AIM OF THE TASK
Only the tail of the listing is wanted: the line containing "Screen dimensions: 644x222" and all after it, repeated exactly, pictures omitted.

━━━ INPUT RECORDS ━━━

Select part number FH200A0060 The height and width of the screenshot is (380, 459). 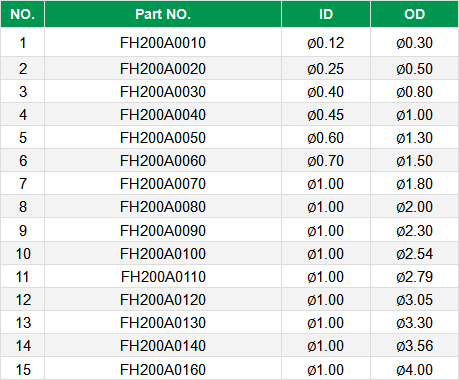[163, 161]
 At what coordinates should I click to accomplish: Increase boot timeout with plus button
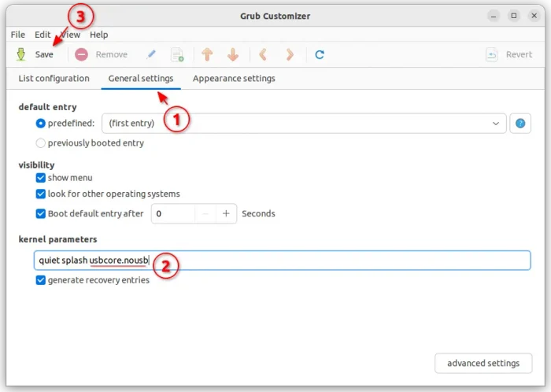[226, 213]
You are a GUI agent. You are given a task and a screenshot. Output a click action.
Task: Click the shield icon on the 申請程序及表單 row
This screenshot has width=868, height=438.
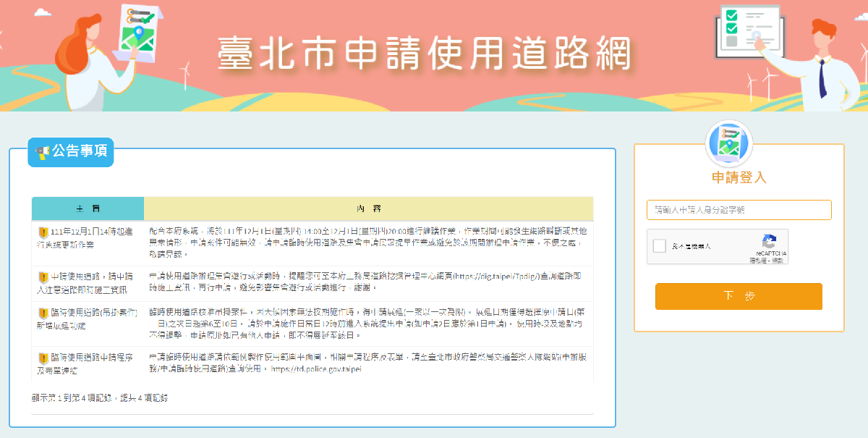[43, 358]
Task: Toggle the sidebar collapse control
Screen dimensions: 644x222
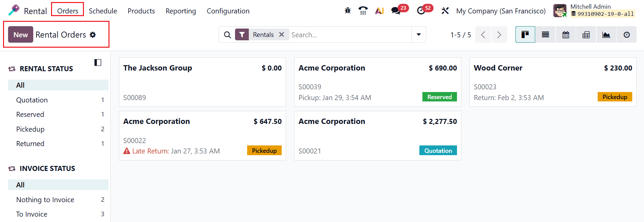Action: [x=98, y=62]
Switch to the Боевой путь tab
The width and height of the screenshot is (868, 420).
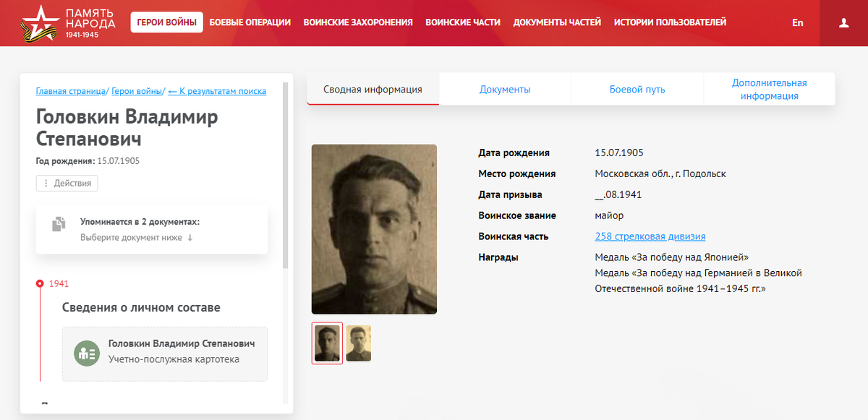[x=637, y=90]
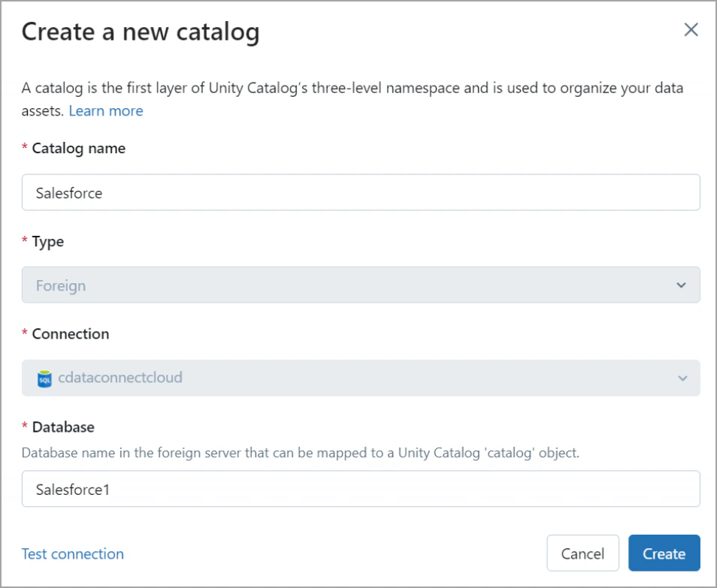Viewport: 717px width, 588px height.
Task: Expand the Connection dropdown chevron
Action: [682, 378]
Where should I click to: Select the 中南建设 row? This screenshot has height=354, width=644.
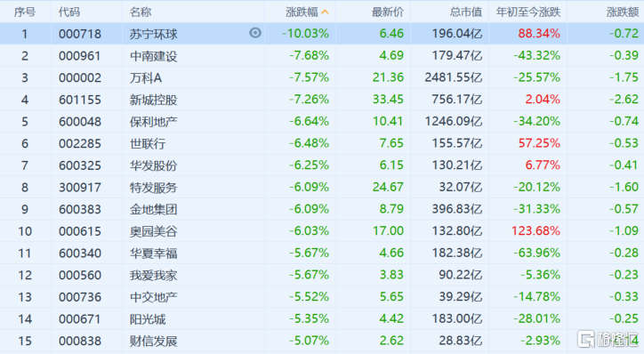[322, 55]
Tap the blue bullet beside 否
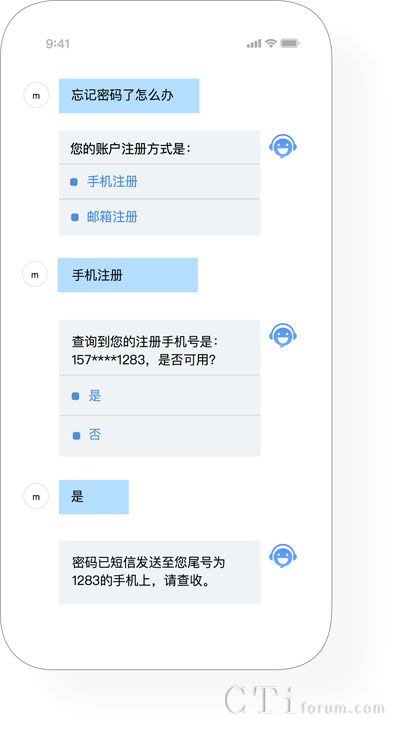Image resolution: width=400 pixels, height=731 pixels. point(76,436)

━━━

EXERCISE ANSWER
Screen dimensions: 644x222
Action: [x=98, y=62]
Switch to the Боевой путь tab
The width and height of the screenshot is (868, 420).
[x=637, y=90]
Viewport: 717px width, 588px height.
Task: Expand the Connection dropdown chevron
Action: [682, 378]
Where should I click to: Select the 中南建设 row? This screenshot has height=354, width=644.
[322, 55]
Tap the blue bullet beside 否
Image resolution: width=400 pixels, height=731 pixels. point(76,436)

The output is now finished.